SOURCE:
═══
OCR: Prepare OCR engine for text recognition
In This Topic
Create an instance of TesseractOcr class
For text recognition using Tesseract OCR are necessary the following files:
-
The Tesseract5.Vintasoft.x86.dll file if Tesseract OCR must be used in 32-bit Windows application. IMPORTANT: Microsoft Visual C++ 2019 Redistributable Package (32-bit version) must be installed on Windows computer for correct work of Tesseract5.Vintasoft.x86.dll.
-
The Tesseract5.Vintasoft.x64.dll file if Tesseract OCR must be used in 64-bit Windows application. IMPORTANT: Microsoft Visual C++ 2019 Redistributable Package (64-bit version) must be installed on Windows computer for correct work of Tesseract5.Vintasoft.x64.dll.
- The libTesseract5.Vintasoft.x64.so file if Tesseract OCR must be used in 64-bit Linux application.
- The "tessdata" directory with language files.
By default the Tesseract OCR files are located in the "TesseractOcr" directory and the directory has the following structure:
-
TesseractOcr
- Tesseract5.Vintasoft.x86.dll
- Tesseract5.Vintasoft.x64.dll
-
tessdata
- eng.traineddata
- deu.traineddata
- ...
═══
SUPPLIED DATA:

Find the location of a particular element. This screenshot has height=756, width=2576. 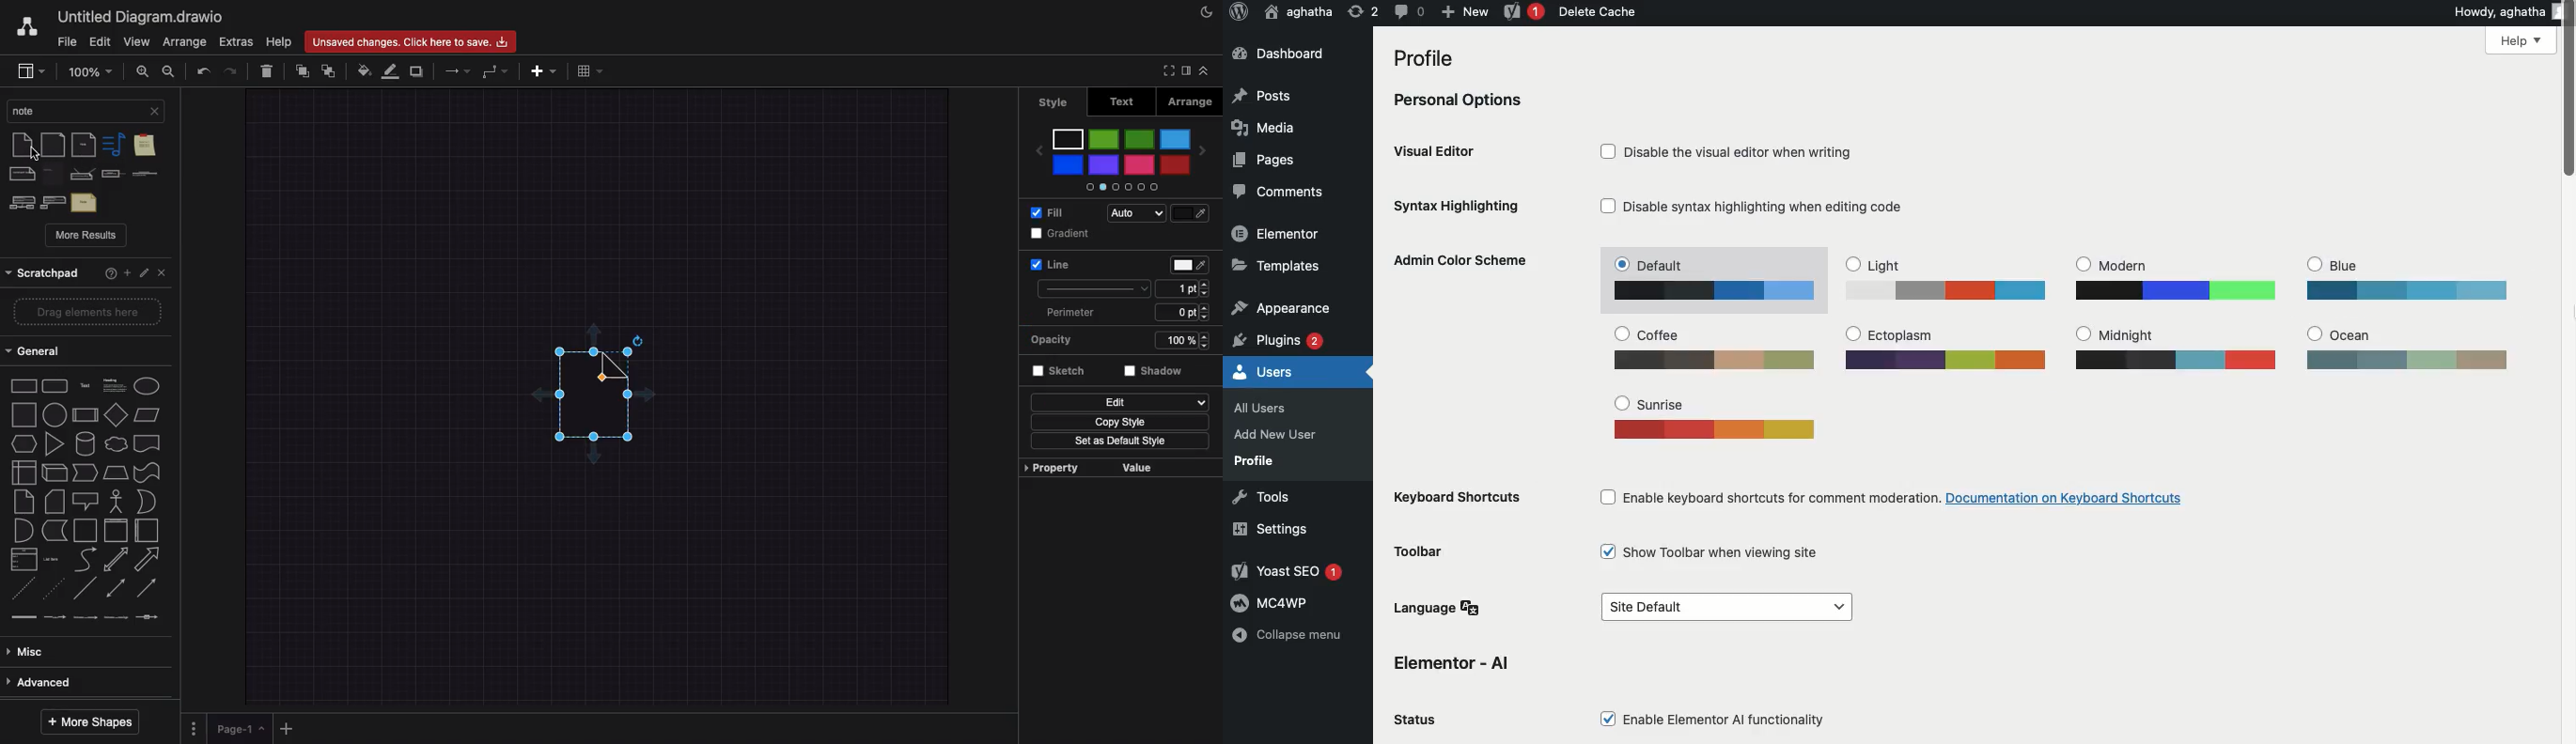

view is located at coordinates (31, 69).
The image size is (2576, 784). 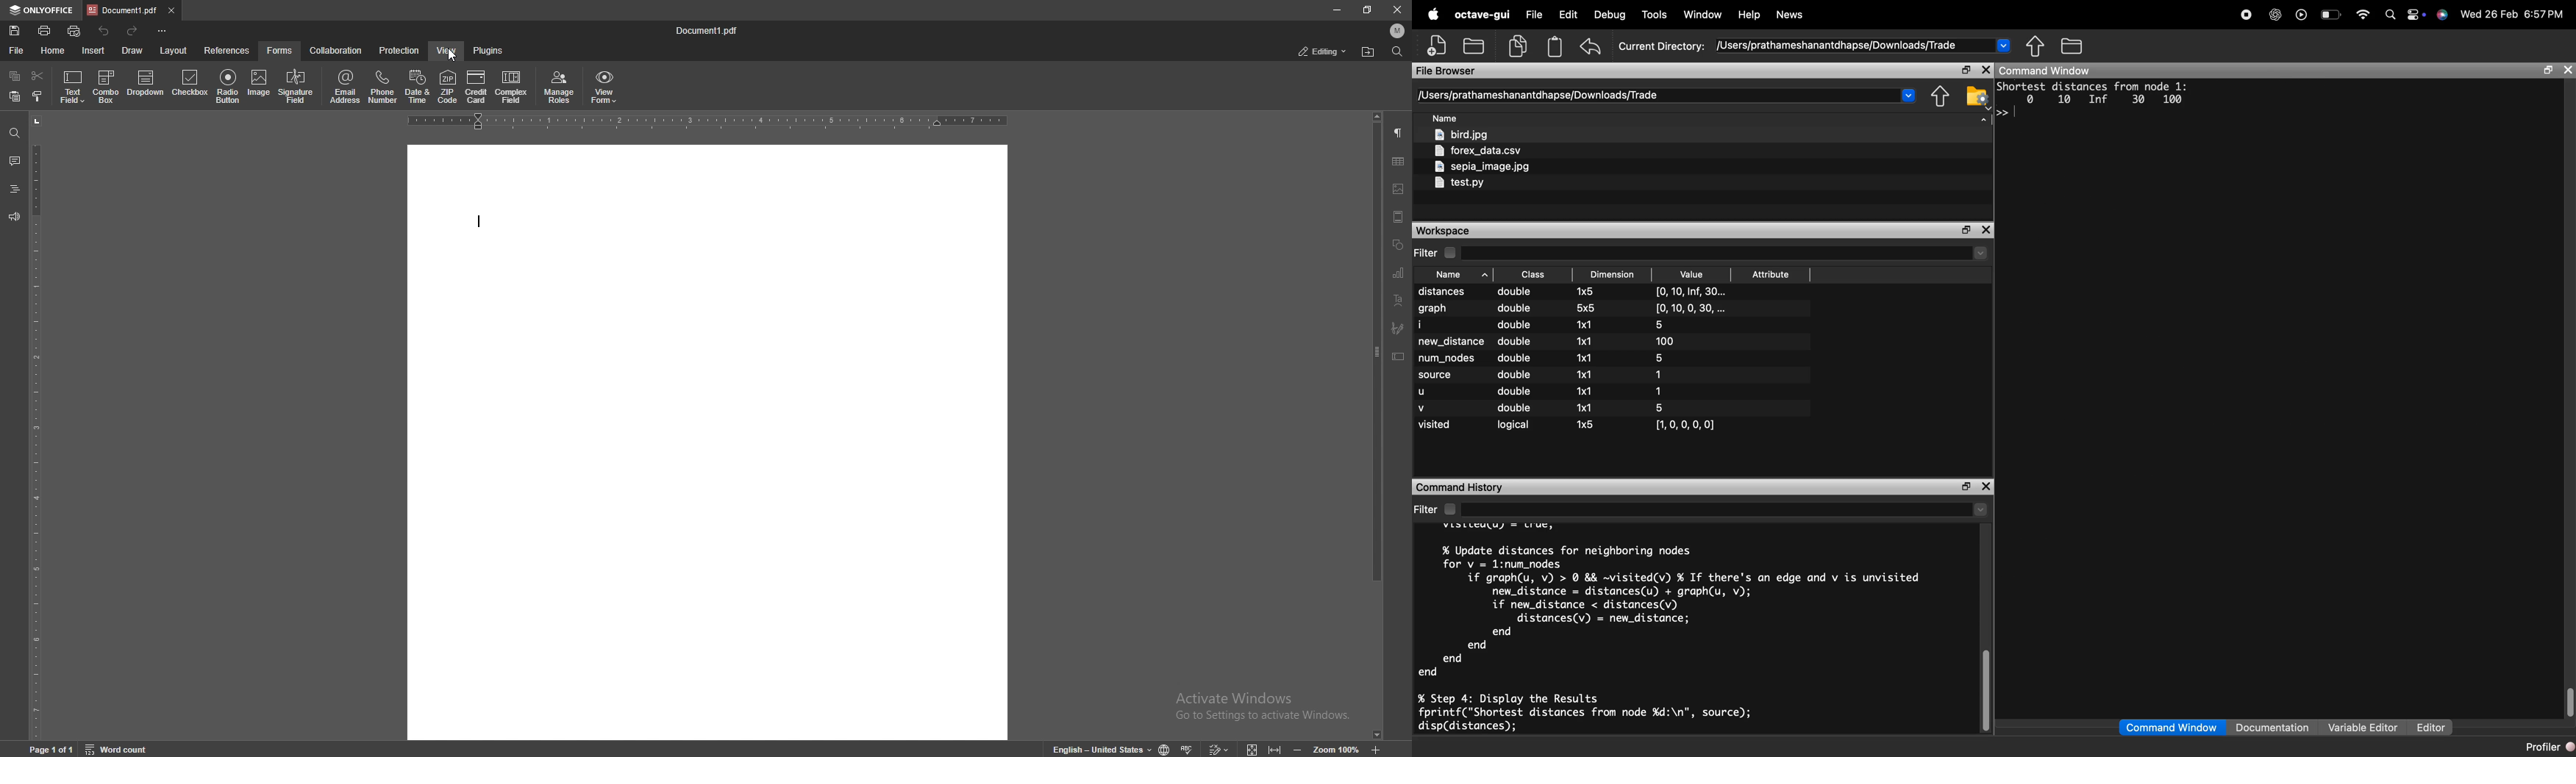 What do you see at coordinates (1338, 750) in the screenshot?
I see `zoom` at bounding box center [1338, 750].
═══
EXERCISES:
(a) Decide whether each statement agrees with the text on preparing the OCR engine, answering yes or no and quoting the deciding words: (i) A 64-bit Linux application uses the libTesseract5.Vintasoft.x64.so file. (ii) By default the Tesseract OCR files sit in the "tessdata" directory. (iii) A 32-bit Windows application needs the 32-bit Microsoft Visual C++ 2019 Redistributable Package installed.
(b) Write out the part of the text on preparing the OCR engine that opens with the words containing "OCR: Prepare OCR" and closes with "work of Tesseract5.Vintasoft.x86.dll.", swapping "Redistributable Package" for "Runtime Package".

ANSWERS FOR THIS EXERCISE:
(a)
(i) Yes: "The libTesseract5.Vintasoft.x64.so file if Tesseract OCR must be used in 64-bit Linux application."
(ii) No: "By default the Tesseract OCR files are located in the "TesseractOcr" directory"
(iii) Yes: "Microsoft Visual C++ 2019 Redistributable Package (32-bit version) must be installed on Windows computer for correct work of Tesseract5.Vintasoft.x86.dll."

(b)
OCR: Prepare OCR engine for text recognition
In This Topic
Create an instance of TesseractOcr class
For text recognition using Tesseract OCR are necessary the following files:
-
The Tesseract5.Vintasoft.x86.dll file if Tesseract OCR must be used in 32-bit Windows application. IMPORTANT: Microsoft Visual C++ 2019 Runtime Package (32-bit version) must be installed on Windows computer for correct work of Tesseract5.Vintasoft.x86.dll.